Louise Bourgoin: Yes, I took childbirth classes with pregnant women to learn how to breathe during the contractions. I also followed a midwife around a Paris clinic. She let me watch about ten deliveries.

It was very compelling, the blood, the secretions, the placenta... We live in a sterilized society; we're not used to seeing things like that, even though it's only natural. Anyway, I wonder whether I wouldn't prefer to have my baby without my partner present. I'd be too afraid he'd stay disgusted with me for the rest of his life! I remember that in her book, Éliette described Nicolas: "he was as horrified as if he had just come out of a horror film, with the lead role played by... his wife".

Rémi Bezançon: The fact that the midwife was present on set as a consultant, and that the role of the obstetrician was played by a real obstetrician, must have helped too…

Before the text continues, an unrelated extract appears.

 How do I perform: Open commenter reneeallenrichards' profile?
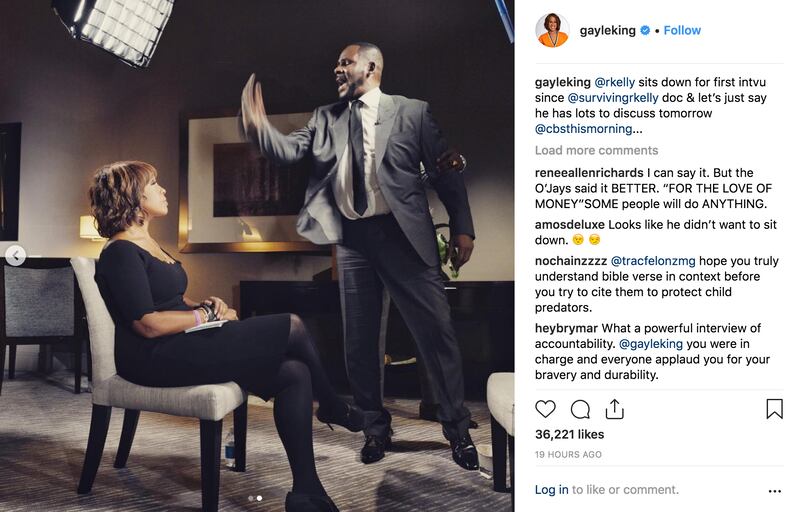click(x=589, y=173)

Louise Bourgoin: Yes, their advice, their gestures and the way they looked were reassuring. What was important for me was to know how to scream, how to breathe in and out, how to suffer. Because you suffer differently, depending on how much your cervix has dilated. Shooting the childbirth took two days. Two truly intense days, lying on the delivery table, with my feet in stirrups, strapped into the prosthesis, hooked up to the tensiometer and to my mike, with a false IV in my arm, projectors in my face, the closed ambiance of the studio with all those people around me... I was hot. I was suffocating and, with all those hours of heavy breathing, I ended up in a state of hyperventilation and finally did actually pass out.


Birthing an Emotion
Rémi Bezançon: I left that shot in the film. You looked white as a sheet and said: I'm going to pass out... and so you did, you really did pass out. You made me feel like a sadist that day.

Louise Bourgoin: No! I want to reassure everyone: no actors were mistreated during the shoot. In fact, you are the very opposite of a sadist, you're a gentle, trusting director. You didn't overwhelm me with direction, you never said: you should play it this way or that, you talked about other things, about something that touched me and let me arrive at the required emotion at just the right moment - with a phrase, or just a single word. It was inspiring. And all those women who gave birth as I watched inspired me too. Watching them allowed me later to act out certain things I wouldn't have dared otherwise. Everything seemed to transpire in their eyes because, despite the pain, they all conserved a kind of dignity in front of the medical team, people they didn't know. I used that in my acting. I also thought of them when they put the baby on my chest after delivery. I expected them to be overcome with emotion, but not at all. First of all, they were exhausted, and their eyes worked more like radar trained on their baby. They checked to see if it looked healthy, if it had all its ten fingers. I played it as I had seen it. I thought that was more interesting that screaming and trotting out all the big emotions.


Rémi Bezançon: But there was a moment when you actually did shed a tear.Do you remember?

Louise Bourgoin: Yes, when I turned to Pio and saw him weeping, I lost it immediately. I was really moved. I thought it was so beautiful.

Rémi Bezançon: We also suggested that Pio watch some deliveries, but he didn't want to. He preferred to keep his innocence. He wanted it to look like he was seeing it for the first time.


Tricks of the Trade
Louise Bourgoin: Pio is an instinctive, physical actor, with great control over space, his body and his acting. He's very athletic; he's very healthy, solid and reassuring. He taught me lots of the tricks of the trade. For example, the scene in which I'm supposed to be completely drunk… just before shooting it, he made me spin around until I couldn't walk straight anymore.

Rémi Bezançon: That's why you walked into the wall when I said 'action'?

Louise Bourgoin: Uhh... yes. I did look completely drunk, you're right.

Rémi Bezançon: Yes, you were very credible.

Louise Bourgoin: He taught me lots of things like that. I'm very grateful. When we found out we were going to work together, we got together a lot before the shoot to rehearse, to practice with babies and to get to know each other. We were going to be doing some pretty intimate scenes together, kissing, making love, having sex. So we prepared for that intimacy. We became very close. And today Pio is like a brother to me.